• _Questions_
• A. According to the chapter on protecting offshore energy installations, what is the world's biggest marine industry?
• B. Pick up the chapter on protecting offshore energy installations where it stops and continue it.

• _Extract_

------------------------------------------------------------------------

Protecting Offshore Energy Installations under International Law of the Sea - Chapter 8 - Natural Resources and the Law of the Sea - International Law Institute Series on International Law, Arbitration and Practice, Volume 2
Thousands of installations and platforms have been erected in areas within and beyond the territorial sea, mostly to explore and exploit natural resources. Offshore oil and gas production is the world’s biggest marine industry and an extremely important source of energy. At the same time, due to their isolation and distance from shore, offshore platforms are difficult to protect and thus extremely vulnerable to the threat of terrorist attacks. Imagine for a moment the scenario of terrorists reaching the platform aboard a vessel and attacking the platform, either by boarding and planting explosives aboard, or by ramming the platform with their vessel. It goes without saying that such a terrorist attack may have potentially devastating effects, both economic and environmental. Such concerns were at their height in the wake of the attacks on the United States on September 11, 2001 and they still loom large.

------------------------------------------------------------------------

• _Records_
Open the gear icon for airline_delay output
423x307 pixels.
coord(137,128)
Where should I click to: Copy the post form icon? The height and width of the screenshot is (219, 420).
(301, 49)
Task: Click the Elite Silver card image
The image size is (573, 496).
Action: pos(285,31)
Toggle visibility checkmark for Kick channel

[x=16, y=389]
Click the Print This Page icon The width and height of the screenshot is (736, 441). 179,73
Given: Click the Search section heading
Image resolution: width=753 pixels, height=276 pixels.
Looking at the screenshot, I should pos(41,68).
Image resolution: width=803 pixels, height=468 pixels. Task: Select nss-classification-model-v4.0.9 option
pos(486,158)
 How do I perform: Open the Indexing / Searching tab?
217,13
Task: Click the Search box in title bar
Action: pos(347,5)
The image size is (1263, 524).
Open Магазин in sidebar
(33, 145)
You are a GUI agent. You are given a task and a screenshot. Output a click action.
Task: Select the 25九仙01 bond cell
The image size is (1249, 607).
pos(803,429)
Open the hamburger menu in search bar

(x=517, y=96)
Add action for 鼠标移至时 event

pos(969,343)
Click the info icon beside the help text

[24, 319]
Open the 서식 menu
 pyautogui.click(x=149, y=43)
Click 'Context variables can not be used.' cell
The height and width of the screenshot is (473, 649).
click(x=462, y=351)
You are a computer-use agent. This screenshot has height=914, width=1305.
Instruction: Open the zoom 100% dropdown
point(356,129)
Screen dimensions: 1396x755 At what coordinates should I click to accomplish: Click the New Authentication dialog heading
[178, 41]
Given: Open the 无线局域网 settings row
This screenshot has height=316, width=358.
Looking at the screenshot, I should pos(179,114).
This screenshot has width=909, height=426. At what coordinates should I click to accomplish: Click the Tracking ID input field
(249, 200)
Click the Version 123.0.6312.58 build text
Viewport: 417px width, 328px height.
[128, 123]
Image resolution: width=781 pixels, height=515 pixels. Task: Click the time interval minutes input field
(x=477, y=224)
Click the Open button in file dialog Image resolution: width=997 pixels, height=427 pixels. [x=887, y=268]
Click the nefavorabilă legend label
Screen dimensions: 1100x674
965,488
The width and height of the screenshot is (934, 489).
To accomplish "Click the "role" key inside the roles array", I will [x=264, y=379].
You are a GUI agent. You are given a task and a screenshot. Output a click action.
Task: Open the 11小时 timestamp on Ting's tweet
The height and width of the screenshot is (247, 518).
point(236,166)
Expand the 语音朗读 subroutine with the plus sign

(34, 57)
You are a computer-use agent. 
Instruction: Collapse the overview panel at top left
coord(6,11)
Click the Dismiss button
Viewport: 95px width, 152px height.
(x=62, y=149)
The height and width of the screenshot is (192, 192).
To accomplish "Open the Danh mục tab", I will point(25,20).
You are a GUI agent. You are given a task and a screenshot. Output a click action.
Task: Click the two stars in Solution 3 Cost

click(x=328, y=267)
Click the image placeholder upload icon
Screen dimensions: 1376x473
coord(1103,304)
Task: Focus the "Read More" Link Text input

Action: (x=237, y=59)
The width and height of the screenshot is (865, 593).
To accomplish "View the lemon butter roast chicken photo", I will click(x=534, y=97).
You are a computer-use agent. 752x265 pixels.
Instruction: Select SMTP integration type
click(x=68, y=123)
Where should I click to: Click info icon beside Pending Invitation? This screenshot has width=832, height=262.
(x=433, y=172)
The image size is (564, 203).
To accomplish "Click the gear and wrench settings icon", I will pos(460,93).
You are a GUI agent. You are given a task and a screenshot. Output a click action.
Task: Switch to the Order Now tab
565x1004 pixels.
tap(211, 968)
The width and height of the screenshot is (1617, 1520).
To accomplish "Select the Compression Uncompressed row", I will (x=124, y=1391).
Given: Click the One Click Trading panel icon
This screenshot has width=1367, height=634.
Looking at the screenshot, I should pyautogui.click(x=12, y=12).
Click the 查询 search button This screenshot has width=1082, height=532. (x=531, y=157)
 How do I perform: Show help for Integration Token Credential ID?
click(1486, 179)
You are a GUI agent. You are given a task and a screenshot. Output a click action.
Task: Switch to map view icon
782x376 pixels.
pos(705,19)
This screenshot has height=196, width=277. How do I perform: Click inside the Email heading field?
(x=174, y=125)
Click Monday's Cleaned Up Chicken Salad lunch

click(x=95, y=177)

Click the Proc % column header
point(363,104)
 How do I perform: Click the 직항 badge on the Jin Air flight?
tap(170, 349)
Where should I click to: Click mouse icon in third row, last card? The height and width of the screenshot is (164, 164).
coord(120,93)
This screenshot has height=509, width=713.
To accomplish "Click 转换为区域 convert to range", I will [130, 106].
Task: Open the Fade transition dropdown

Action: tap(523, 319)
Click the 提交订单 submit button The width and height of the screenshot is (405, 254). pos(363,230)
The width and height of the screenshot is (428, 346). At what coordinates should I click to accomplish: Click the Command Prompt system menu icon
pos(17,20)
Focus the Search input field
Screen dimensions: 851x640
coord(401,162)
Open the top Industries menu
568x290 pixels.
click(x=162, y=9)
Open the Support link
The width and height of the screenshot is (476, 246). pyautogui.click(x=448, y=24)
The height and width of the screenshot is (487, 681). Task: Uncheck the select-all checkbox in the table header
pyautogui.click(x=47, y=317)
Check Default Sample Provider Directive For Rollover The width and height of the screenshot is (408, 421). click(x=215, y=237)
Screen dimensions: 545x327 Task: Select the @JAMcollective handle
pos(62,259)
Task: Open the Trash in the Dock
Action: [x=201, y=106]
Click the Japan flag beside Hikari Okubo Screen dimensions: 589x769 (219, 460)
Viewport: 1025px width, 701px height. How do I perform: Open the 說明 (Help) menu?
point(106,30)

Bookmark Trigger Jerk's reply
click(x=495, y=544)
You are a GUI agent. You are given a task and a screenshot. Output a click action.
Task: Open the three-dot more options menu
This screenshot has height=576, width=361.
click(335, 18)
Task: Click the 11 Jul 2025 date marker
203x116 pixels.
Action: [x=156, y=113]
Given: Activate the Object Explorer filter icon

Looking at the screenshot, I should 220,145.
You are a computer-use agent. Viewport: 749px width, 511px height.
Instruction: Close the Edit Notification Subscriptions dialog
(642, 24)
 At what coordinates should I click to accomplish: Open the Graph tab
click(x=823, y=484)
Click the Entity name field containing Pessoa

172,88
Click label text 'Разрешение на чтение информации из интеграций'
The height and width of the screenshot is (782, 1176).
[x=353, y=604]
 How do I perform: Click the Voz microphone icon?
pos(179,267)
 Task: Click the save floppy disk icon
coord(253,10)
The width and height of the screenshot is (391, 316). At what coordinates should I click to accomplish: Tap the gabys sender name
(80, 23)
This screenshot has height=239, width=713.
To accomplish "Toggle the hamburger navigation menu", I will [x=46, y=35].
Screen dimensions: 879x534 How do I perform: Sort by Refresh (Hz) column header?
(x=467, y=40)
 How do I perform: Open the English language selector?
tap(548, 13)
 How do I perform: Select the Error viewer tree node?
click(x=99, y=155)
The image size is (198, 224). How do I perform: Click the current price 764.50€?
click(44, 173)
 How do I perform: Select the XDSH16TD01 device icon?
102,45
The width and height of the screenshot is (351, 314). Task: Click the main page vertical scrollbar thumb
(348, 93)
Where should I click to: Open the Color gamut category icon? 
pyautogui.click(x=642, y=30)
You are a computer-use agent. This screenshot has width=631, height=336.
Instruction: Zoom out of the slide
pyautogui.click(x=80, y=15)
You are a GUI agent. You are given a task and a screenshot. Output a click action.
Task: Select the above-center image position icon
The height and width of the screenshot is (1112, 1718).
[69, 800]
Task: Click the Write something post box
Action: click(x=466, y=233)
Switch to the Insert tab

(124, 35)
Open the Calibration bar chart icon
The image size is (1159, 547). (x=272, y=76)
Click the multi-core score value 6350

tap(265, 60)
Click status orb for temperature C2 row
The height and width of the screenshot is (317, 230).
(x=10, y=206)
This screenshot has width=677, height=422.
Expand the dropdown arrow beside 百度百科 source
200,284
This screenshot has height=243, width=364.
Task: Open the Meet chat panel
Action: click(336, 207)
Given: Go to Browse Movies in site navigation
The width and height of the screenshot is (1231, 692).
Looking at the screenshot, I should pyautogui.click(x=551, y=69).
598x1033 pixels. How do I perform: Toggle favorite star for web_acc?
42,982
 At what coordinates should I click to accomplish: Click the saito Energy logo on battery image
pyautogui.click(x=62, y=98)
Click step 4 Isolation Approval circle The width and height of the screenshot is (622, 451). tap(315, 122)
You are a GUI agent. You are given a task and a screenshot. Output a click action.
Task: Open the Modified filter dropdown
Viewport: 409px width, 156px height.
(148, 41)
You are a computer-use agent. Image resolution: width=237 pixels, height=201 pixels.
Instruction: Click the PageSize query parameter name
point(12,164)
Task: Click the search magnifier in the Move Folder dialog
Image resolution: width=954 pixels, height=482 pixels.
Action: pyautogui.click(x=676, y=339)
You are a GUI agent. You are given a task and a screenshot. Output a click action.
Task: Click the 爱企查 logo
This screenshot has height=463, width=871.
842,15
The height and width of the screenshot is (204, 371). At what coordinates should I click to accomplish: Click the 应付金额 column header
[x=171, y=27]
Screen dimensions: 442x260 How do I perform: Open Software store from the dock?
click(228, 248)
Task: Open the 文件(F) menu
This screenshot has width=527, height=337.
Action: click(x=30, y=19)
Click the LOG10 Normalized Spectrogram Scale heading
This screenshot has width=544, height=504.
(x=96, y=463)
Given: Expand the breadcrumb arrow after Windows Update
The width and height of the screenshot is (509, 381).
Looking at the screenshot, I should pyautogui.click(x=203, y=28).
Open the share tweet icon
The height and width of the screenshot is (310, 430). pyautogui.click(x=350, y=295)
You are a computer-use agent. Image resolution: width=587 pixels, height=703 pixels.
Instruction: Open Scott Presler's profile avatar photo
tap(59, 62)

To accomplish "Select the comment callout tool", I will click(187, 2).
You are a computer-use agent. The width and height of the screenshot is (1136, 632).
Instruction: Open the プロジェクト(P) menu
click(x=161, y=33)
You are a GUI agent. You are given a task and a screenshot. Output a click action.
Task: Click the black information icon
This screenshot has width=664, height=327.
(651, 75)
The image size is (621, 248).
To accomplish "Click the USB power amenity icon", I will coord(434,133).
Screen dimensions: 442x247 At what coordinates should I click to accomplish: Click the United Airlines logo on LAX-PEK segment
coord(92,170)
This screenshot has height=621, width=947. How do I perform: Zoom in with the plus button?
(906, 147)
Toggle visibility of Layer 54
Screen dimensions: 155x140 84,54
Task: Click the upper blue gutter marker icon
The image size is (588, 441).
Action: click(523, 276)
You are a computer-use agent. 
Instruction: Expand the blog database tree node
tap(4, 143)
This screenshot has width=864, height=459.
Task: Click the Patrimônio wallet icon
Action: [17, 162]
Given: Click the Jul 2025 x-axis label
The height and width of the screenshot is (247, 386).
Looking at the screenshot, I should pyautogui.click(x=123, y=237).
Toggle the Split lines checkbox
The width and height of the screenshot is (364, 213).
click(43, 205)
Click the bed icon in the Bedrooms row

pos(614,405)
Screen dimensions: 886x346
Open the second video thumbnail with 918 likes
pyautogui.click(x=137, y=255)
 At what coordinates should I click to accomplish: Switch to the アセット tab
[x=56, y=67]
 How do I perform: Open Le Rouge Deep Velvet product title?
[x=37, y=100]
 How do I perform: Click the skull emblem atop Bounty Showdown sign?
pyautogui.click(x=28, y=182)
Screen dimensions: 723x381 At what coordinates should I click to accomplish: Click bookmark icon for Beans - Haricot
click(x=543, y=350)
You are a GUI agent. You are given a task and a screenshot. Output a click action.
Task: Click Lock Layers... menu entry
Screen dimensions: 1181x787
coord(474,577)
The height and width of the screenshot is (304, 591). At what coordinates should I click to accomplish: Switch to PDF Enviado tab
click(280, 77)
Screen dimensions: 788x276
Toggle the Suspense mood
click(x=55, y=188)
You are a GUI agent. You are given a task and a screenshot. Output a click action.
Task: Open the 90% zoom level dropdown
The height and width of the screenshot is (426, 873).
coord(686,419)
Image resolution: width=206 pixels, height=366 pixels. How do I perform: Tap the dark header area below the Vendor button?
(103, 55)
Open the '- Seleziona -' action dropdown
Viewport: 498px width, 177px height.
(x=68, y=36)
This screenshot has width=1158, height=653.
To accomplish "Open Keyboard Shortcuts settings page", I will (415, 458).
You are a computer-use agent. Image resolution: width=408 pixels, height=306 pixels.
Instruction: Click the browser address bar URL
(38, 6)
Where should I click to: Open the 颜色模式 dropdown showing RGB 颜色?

------------------------------------------------------------------------

• _Expected results_
• A. Offshore oil and gas production.

• B.
In addition, recent cases, such as the Arctic Sunrise incident, where the Russian Federation arrested Greenpeace activists and seized their vessel after a peaceful protest against an oil platform in the Arctic Sea, highlight the growing issue of environmental protest at sea and the lingering controversy about the extent to which coastal States can exercise jurisdiction around their installations. The incident has attracted significant public attention, largely as a result of Greenpeace’s media campaign calling for the release of the so-called “Arctic 30.” With the release of the crew in December 2013, public attention waned but the legal proceedings initiated by the Netherlands continued. The Arbitral Award on the Merits of the case was issued in August 2015 and addressed a host of interesting legal questions which will inform our analysis further on. In any event, as human activities multiply in the oceans, similar environmental protests are expected to occur in the future.